The village is believed to have been established in the 16th century and gradually developed into a traditional farming community closely linked to the economic and cultural life of Hội An. Vegetable cultivation became the main occupation of local residents, supplying fresh produce to surrounding areas and supporting the region's culinary traditions. The farming techniques and knowledge used in Trà Quế have been passed down through generations and are considered part of local folk knowledge and traditional practices.

== Production ==

Trà Quế has a cultivation area of around 18 hectares with 202 farming households and approximately 326 direct laborers. The agricultural system is based on small-scale household production, reflecting a sustainable model of rural farming. The knowledge and practices associated with vegetable cultivation in Trà Quế are classified as part of traditional craftsmanship and folk knowledge, which led to their recognition as a National Intangible Cultural Heritage under Decision No. 784/QĐ-BVHTTDL issued in April 2022.

== Architecture ==

Tourism in Trà Quế began to develop in 2003 when Hội An introduced the village as a rural tourism destination. Visitors can participate in hands-on farming activities such as preparing soil, planting, watering, and harvesting vegetables, allowing them to experience daily agricultural life. The village also offers cooking classes that use freshly harvested ingredients, providing a farm-to-table experience. Trà Quế is often regarded as a successful example of community-based tourism, where traditional livelihoods are preserved while generating sustainable income for local residents.
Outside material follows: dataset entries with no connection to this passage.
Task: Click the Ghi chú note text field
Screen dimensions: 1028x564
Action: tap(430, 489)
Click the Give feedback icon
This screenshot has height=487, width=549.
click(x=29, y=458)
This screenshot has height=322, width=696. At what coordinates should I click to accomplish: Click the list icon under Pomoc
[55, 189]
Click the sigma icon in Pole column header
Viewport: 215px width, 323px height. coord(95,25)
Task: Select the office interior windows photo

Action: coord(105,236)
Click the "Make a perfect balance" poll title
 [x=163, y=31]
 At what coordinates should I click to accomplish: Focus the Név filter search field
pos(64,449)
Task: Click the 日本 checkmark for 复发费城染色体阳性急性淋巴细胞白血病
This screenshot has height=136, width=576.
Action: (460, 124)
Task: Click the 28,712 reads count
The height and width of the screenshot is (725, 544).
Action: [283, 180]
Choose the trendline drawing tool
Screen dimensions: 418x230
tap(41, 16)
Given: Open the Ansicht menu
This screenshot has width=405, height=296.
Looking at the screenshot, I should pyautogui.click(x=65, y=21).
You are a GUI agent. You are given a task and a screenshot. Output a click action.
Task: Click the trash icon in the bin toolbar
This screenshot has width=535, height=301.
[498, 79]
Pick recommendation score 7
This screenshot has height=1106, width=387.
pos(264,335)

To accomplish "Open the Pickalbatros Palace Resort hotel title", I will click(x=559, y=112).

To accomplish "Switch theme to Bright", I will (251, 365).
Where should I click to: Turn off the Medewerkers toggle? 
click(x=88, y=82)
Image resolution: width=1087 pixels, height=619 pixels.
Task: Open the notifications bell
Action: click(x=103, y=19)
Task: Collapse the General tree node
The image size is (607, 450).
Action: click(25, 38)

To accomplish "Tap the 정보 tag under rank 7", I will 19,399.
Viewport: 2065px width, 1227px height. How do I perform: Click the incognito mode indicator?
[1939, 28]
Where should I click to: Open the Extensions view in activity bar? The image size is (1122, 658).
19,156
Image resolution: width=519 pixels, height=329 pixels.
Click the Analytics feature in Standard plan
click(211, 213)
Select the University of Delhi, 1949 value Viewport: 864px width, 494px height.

== Best Tourism Village 2024 ==

On November 15, 2024, Trà Quế was officially recognized as a Best Tourism Village by UN Tourism at an international event held in Cartagena, Colombia. The village was selected from more than 260 candidates representing 60 countries and was the only representative from Vietnam recognized that year. The program promotes rural tourism aligned with the United Nations Sustainable Development Goals, focusing on sustainability, cultural preservation, and community development. The official certificate was later awarded in Quảng Nam Province in December 2024 during activities related to the Best Tourism Villages Network.

As outdoor activities are the main focus at Tra Que Vegetable Village, the best time to visit is between February and April or September and December each year, when the weather is typically dry and mild.

== Cau Bong Festival ==

The Cầu Bông Festival is a traditional cultural event associated with the agricultural community of Trà Quế, held annually on the seventh day of the first lunar month. The festival includes ritual ceremonies to pray for favorable weather and good harvests, along with community activities and traditional performances such as bài chòi singing and lion dances. It reflects the spiritual beliefs and communal life of local farmers.

== Cultural sites ==

The village includes several cultural and spiritual sites such as a Cham-era stone well, guardian deity temples, shrines dedicated to the Five Elements, and the tomb of Nguyen Van Dien. These elements are closely connected to local folk beliefs and agricultural practices, forming an important part of the cultural and spiritual landscape of Trà Quế Village.